Supplied records:

+--

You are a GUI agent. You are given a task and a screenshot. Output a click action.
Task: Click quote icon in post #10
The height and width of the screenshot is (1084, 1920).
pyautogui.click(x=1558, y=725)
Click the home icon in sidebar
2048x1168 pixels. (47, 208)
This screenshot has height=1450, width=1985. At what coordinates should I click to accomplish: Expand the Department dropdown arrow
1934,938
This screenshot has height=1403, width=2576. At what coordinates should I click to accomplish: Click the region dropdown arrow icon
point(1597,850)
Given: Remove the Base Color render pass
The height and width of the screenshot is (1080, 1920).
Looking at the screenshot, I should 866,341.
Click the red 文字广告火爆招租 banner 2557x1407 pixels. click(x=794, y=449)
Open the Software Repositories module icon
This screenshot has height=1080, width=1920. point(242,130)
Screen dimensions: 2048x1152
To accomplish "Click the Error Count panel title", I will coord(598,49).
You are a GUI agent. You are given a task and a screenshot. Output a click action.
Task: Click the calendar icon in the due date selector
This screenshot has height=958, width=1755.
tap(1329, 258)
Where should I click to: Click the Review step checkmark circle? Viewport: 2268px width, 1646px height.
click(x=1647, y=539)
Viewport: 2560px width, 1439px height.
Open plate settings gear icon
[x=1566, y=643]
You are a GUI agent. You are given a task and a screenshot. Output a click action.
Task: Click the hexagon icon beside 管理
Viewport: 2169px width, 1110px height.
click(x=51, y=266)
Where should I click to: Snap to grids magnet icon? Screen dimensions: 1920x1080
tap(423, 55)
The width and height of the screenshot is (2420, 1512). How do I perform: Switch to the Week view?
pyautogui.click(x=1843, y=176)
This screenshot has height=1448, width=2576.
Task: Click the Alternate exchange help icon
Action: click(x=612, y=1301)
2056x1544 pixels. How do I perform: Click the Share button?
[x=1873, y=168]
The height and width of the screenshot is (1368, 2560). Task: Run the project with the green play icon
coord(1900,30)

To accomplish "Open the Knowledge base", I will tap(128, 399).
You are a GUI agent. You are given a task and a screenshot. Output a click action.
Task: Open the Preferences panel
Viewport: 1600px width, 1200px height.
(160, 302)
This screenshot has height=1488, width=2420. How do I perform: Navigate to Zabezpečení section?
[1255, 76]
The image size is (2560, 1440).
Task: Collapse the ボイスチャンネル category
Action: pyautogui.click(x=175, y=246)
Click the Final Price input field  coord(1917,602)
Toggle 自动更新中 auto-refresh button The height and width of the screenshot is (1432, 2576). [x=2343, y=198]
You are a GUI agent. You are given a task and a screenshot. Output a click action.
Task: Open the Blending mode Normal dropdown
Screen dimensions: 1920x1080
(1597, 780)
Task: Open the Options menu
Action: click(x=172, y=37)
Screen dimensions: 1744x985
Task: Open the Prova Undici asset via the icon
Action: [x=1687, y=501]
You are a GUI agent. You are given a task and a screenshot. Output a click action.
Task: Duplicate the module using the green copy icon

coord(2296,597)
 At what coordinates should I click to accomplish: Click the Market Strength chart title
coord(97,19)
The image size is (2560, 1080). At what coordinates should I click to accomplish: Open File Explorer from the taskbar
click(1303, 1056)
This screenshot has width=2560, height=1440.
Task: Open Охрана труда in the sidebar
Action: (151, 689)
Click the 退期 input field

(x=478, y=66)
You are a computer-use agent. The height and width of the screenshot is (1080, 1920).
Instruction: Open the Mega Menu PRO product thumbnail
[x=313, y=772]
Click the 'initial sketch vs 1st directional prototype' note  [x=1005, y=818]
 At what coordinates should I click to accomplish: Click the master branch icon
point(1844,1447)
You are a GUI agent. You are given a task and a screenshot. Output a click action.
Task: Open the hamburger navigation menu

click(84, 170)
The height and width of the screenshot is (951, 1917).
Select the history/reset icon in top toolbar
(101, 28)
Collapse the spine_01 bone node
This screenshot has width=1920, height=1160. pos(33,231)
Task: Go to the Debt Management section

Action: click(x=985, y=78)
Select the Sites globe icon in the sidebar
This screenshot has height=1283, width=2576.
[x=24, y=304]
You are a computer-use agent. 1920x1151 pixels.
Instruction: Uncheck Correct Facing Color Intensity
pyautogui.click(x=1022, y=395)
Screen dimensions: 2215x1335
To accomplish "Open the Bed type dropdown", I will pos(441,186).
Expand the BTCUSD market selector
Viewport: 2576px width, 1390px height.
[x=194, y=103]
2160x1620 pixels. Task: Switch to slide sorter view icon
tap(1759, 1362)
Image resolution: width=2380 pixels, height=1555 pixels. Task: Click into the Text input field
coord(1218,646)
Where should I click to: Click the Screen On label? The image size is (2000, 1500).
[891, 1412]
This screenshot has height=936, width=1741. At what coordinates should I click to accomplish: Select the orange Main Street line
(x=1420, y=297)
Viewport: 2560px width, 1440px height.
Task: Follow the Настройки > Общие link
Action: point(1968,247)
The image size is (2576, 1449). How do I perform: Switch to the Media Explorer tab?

+--

Exercise: From the first line to the last, transcribe the listing exactly.

Result of this task:
You are a GUI agent. You are given a task and a screenshot. Output a click action.
Task: Click quote icon in post #10
The height and width of the screenshot is (1084, 1920).
pyautogui.click(x=1558, y=725)
Click the home icon in sidebar
2048x1168 pixels. (47, 208)
This screenshot has height=1450, width=1985. At what coordinates should I click to accomplish: Expand the Department dropdown arrow
1934,938
This screenshot has height=1403, width=2576. At what coordinates should I click to accomplish: Click the region dropdown arrow icon
point(1597,850)
Given: Remove the Base Color render pass
The height and width of the screenshot is (1080, 1920).
Looking at the screenshot, I should 866,341.
Click the red 文字广告火爆招租 banner 2557x1407 pixels. click(x=794, y=449)
Open the Software Repositories module icon
This screenshot has height=1080, width=1920. point(242,130)
Screen dimensions: 2048x1152
To accomplish "Click the Error Count panel title", I will coord(598,49).
You are a GUI agent. You are given a task and a screenshot. Output a click action.
Task: Click the calendar icon in the due date selector
This screenshot has height=958, width=1755.
tap(1329, 258)
Where should I click to: Click the Review step checkmark circle? Viewport: 2268px width, 1646px height.
click(x=1647, y=539)
Viewport: 2560px width, 1439px height.
Open plate settings gear icon
[x=1566, y=643]
You are a GUI agent. You are given a task and a screenshot. Output a click action.
Task: Click the hexagon icon beside 管理
Viewport: 2169px width, 1110px height.
click(x=51, y=266)
Where should I click to: Snap to grids magnet icon? Screen dimensions: 1920x1080
tap(423, 55)
The width and height of the screenshot is (2420, 1512). How do I perform: Switch to the Week view?
pyautogui.click(x=1843, y=176)
This screenshot has height=1448, width=2576.
Task: Click the Alternate exchange help icon
Action: click(x=612, y=1301)
2056x1544 pixels. How do I perform: Click the Share button?
[x=1873, y=168]
The height and width of the screenshot is (1368, 2560). Task: Run the project with the green play icon
coord(1900,30)

To accomplish "Open the Knowledge base", I will tap(128, 399).
You are a GUI agent. You are given a task and a screenshot. Output a click action.
Task: Open the Preferences panel
Viewport: 1600px width, 1200px height.
(160, 302)
This screenshot has height=1488, width=2420. How do I perform: Navigate to Zabezpečení section?
[1255, 76]
The image size is (2560, 1440).
Task: Collapse the ボイスチャンネル category
Action: pyautogui.click(x=175, y=246)
Click the Final Price input field  coord(1917,602)
Toggle 自动更新中 auto-refresh button The height and width of the screenshot is (1432, 2576). [x=2343, y=198]
You are a GUI agent. You are given a task and a screenshot. Output a click action.
Task: Open the Blending mode Normal dropdown
Screen dimensions: 1920x1080
(1597, 780)
Task: Open the Options menu
Action: click(x=172, y=37)
Screen dimensions: 1744x985
Task: Open the Prova Undici asset via the icon
Action: [x=1687, y=501]
You are a GUI agent. You are given a task and a screenshot. Output a click action.
Task: Duplicate the module using the green copy icon

coord(2296,597)
 At what coordinates should I click to accomplish: Click the Market Strength chart title
coord(97,19)
The image size is (2560, 1080). At what coordinates should I click to accomplish: Open File Explorer from the taskbar
click(1303, 1056)
This screenshot has width=2560, height=1440.
Task: Open Охрана труда in the sidebar
Action: (151, 689)
Click the 退期 input field

(x=478, y=66)
You are a computer-use agent. The height and width of the screenshot is (1080, 1920).
Instruction: Open the Mega Menu PRO product thumbnail
[x=313, y=772]
Click the 'initial sketch vs 1st directional prototype' note  [x=1005, y=818]
 At what coordinates should I click to accomplish: Click the master branch icon
point(1844,1447)
You are a GUI agent. You are given a task and a screenshot. Output a click action.
Task: Open the hamburger navigation menu

click(84, 170)
The height and width of the screenshot is (951, 1917).
Select the history/reset icon in top toolbar
(101, 28)
Collapse the spine_01 bone node
This screenshot has width=1920, height=1160. pos(33,231)
Task: Go to the Debt Management section

Action: click(x=985, y=78)
Select the Sites globe icon in the sidebar
This screenshot has height=1283, width=2576.
[x=24, y=304]
You are a computer-use agent. 1920x1151 pixels.
Instruction: Uncheck Correct Facing Color Intensity
pyautogui.click(x=1022, y=395)
Screen dimensions: 2215x1335
To accomplish "Open the Bed type dropdown", I will pos(441,186).
Expand the BTCUSD market selector
Viewport: 2576px width, 1390px height.
[x=194, y=103]
2160x1620 pixels. Task: Switch to slide sorter view icon
tap(1759, 1362)
Image resolution: width=2380 pixels, height=1555 pixels. Task: Click into the Text input field
coord(1218,646)
Where should I click to: Click the Screen On label? The image size is (2000, 1500).
[891, 1412]
This screenshot has height=936, width=1741. At what coordinates should I click to accomplish: Select the orange Main Street line
(x=1420, y=297)
Viewport: 2560px width, 1440px height.
Task: Follow the Настройки > Общие link
Action: point(1968,247)
The image size is (2576, 1449). How do I perform: Switch to the Media Explorer tab?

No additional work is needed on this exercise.